Hamilton is equally fascinated by the role of phototrophs in alpine ecosystems. She studies snow algae, which bloom on the surface of glaciers, in the Pacific Northwest’s Cascade Range. As global temperatures rise and snowpack decreases, snow algae may be part of a potentially worrisome feedback loop. The algae lower albedo, which means the ice absorbs more solar energy and melts faster.
“Glaciers serve as large freshwater reserves,” says Hamilton. “Alpine glacial ecosystems like those on stratovolcanoes in the Pacific Northwest, are incredibly important for that reason.” Hamilton notes that there have been multiple glaciations throughout Earth’s history and that rising CO2 correlates with glacial retreat, but that much remains unknown about the dynamics driving the advance and retreat of the ice. “We don’t understand a lot about the tipping points in early Earth’s history,” she says. Understanding that dynamic could prove a useful tool in predicting how quickly glaciers might recede. Hamilton hopes to help fill in that picture.

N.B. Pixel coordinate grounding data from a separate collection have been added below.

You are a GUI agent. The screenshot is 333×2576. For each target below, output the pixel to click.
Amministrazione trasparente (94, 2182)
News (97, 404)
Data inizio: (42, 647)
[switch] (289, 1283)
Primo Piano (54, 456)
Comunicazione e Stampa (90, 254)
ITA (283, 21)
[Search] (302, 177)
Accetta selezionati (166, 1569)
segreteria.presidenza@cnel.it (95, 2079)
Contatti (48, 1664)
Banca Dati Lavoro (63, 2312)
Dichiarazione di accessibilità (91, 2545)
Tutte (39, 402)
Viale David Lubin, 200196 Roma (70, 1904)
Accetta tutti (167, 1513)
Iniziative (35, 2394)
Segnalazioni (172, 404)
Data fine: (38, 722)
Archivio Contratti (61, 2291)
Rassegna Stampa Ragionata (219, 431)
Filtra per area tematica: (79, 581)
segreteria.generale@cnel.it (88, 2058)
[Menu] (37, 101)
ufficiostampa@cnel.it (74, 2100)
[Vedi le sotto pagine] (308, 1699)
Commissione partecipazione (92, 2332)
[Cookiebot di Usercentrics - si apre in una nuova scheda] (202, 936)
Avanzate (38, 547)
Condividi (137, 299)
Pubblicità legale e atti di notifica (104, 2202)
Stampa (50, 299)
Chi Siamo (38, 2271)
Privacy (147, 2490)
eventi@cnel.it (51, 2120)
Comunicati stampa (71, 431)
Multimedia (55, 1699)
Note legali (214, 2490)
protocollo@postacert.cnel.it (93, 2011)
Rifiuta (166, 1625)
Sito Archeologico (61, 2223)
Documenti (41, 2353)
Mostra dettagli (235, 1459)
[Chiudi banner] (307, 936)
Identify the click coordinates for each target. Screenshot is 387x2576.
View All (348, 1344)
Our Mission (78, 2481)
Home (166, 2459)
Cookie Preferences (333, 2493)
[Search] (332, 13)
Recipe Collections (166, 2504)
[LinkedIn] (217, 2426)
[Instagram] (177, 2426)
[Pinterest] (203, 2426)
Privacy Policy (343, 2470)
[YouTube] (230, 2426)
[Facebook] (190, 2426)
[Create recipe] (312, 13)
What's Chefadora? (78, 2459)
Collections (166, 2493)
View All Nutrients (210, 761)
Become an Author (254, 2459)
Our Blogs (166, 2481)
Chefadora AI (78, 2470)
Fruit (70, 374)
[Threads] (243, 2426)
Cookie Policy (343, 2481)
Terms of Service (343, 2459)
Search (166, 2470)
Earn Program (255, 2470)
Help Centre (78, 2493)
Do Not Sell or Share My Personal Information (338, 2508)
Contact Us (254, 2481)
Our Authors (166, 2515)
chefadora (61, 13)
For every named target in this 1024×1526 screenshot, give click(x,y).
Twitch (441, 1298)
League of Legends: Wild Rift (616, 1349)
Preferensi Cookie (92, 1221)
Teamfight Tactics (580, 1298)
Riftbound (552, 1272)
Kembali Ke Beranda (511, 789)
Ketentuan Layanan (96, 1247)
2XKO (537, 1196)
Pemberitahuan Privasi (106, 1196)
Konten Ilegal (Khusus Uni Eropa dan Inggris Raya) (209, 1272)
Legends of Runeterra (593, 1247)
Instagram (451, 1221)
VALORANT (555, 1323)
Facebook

“The more we learn about how microbes affect the environment, the better off we will be,” says Hamilton, who points out that microbes play a central role in regulating not only oxygen but also CO2 in the atmosphere. Given the massive imprint of human activity on the carbon cycle and other aspects of the environment, the idea that some of the smallest organisms may play an outsized role can be overlooked. Says Hamilton: “We need to understand how microbes interact with their environment in order to fully understand the impact we are having.” –Stephanie Xenos
Hamilton at Collier Glacier.
Anoxygenic microbes growing in solution in Hamilton's lab.